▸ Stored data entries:
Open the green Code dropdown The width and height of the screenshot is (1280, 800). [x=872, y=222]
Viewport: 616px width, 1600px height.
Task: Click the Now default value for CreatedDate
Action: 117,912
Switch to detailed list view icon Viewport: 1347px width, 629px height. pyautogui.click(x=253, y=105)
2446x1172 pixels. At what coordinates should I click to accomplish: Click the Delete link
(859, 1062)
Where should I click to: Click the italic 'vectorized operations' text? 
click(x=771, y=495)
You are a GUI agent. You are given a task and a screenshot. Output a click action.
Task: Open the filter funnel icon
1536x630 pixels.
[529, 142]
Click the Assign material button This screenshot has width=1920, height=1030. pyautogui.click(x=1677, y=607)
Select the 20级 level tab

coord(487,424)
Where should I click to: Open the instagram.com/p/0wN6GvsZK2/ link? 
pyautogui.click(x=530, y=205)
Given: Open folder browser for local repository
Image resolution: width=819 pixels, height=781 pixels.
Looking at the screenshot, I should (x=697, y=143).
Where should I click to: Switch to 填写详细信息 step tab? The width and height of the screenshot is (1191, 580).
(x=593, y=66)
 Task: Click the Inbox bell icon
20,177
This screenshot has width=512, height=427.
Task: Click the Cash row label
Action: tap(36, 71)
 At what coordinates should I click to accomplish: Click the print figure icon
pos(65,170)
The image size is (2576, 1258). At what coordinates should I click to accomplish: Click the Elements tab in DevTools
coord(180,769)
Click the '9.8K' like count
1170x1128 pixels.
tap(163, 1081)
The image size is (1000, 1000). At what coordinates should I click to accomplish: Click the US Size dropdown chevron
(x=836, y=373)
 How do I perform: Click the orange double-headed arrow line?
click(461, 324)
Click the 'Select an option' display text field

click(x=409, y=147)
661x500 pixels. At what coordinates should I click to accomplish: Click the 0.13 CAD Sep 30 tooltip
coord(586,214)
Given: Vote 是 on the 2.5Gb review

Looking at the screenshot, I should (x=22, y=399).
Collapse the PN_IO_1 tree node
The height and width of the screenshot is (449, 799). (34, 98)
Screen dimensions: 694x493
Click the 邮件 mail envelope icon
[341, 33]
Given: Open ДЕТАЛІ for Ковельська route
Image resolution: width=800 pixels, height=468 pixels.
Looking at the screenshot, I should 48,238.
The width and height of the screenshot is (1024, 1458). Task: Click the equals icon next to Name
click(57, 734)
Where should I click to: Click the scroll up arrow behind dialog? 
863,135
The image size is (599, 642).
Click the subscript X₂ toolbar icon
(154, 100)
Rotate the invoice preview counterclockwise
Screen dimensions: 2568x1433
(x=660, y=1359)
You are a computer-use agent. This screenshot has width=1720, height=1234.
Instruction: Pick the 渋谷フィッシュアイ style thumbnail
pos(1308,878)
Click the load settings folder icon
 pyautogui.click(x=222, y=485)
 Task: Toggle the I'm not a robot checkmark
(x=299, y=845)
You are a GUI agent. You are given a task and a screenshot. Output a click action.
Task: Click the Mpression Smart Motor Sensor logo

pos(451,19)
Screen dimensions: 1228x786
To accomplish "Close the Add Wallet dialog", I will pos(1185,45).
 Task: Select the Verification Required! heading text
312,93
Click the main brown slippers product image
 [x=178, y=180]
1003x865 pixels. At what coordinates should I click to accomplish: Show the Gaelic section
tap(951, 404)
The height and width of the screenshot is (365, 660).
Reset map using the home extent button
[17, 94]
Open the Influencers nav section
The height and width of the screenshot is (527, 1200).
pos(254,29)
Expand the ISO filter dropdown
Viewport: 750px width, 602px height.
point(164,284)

▸ Exercise prompt:
Output the records in full, exactly.

▸ Result of this task:
Open the green Code dropdown The width and height of the screenshot is (1280, 800). [x=872, y=222]
Viewport: 616px width, 1600px height.
Task: Click the Now default value for CreatedDate
Action: 117,912
Switch to detailed list view icon Viewport: 1347px width, 629px height. pyautogui.click(x=253, y=105)
2446x1172 pixels. At what coordinates should I click to accomplish: Click the Delete link
(859, 1062)
Where should I click to: Click the italic 'vectorized operations' text? 
click(x=771, y=495)
You are a GUI agent. You are given a task and a screenshot. Output a click action.
Task: Open the filter funnel icon
1536x630 pixels.
[529, 142]
Click the Assign material button This screenshot has width=1920, height=1030. pyautogui.click(x=1677, y=607)
Select the 20级 level tab

coord(487,424)
Where should I click to: Open the instagram.com/p/0wN6GvsZK2/ link? 
pyautogui.click(x=530, y=205)
Given: Open folder browser for local repository
Image resolution: width=819 pixels, height=781 pixels.
Looking at the screenshot, I should (x=697, y=143).
Where should I click to: Switch to 填写详细信息 step tab? The width and height of the screenshot is (1191, 580).
(x=593, y=66)
 Task: Click the Inbox bell icon
20,177
This screenshot has width=512, height=427.
Task: Click the Cash row label
Action: tap(36, 71)
 At what coordinates should I click to accomplish: Click the print figure icon
pos(65,170)
The image size is (2576, 1258). At what coordinates should I click to accomplish: Click the Elements tab in DevTools
coord(180,769)
Click the '9.8K' like count
1170x1128 pixels.
tap(163, 1081)
The image size is (1000, 1000). At what coordinates should I click to accomplish: Click the US Size dropdown chevron
(x=836, y=373)
 How do I perform: Click the orange double-headed arrow line?
click(461, 324)
Click the 'Select an option' display text field

click(x=409, y=147)
661x500 pixels. At what coordinates should I click to accomplish: Click the 0.13 CAD Sep 30 tooltip
coord(586,214)
Given: Vote 是 on the 2.5Gb review

Looking at the screenshot, I should (x=22, y=399).
Collapse the PN_IO_1 tree node
The height and width of the screenshot is (449, 799). (34, 98)
Screen dimensions: 694x493
Click the 邮件 mail envelope icon
[341, 33]
Given: Open ДЕТАЛІ for Ковельська route
Image resolution: width=800 pixels, height=468 pixels.
Looking at the screenshot, I should 48,238.
The width and height of the screenshot is (1024, 1458). Task: Click the equals icon next to Name
click(57, 734)
Where should I click to: Click the scroll up arrow behind dialog? 
863,135
The image size is (599, 642).
Click the subscript X₂ toolbar icon
(154, 100)
Rotate the invoice preview counterclockwise
Screen dimensions: 2568x1433
(x=660, y=1359)
You are a computer-use agent. This screenshot has width=1720, height=1234.
Instruction: Pick the 渋谷フィッシュアイ style thumbnail
pos(1308,878)
Click the load settings folder icon
 pyautogui.click(x=222, y=485)
 Task: Toggle the I'm not a robot checkmark
(x=299, y=845)
You are a GUI agent. You are given a task and a screenshot. Output a click action.
Task: Click the Mpression Smart Motor Sensor logo

pos(451,19)
Screen dimensions: 1228x786
To accomplish "Close the Add Wallet dialog", I will pos(1185,45).
 Task: Select the Verification Required! heading text
312,93
Click the main brown slippers product image
 [x=178, y=180]
1003x865 pixels. At what coordinates should I click to accomplish: Show the Gaelic section
tap(951, 404)
The height and width of the screenshot is (365, 660).
Reset map using the home extent button
[17, 94]
Open the Influencers nav section
The height and width of the screenshot is (527, 1200).
pos(254,29)
Expand the ISO filter dropdown
Viewport: 750px width, 602px height.
point(164,284)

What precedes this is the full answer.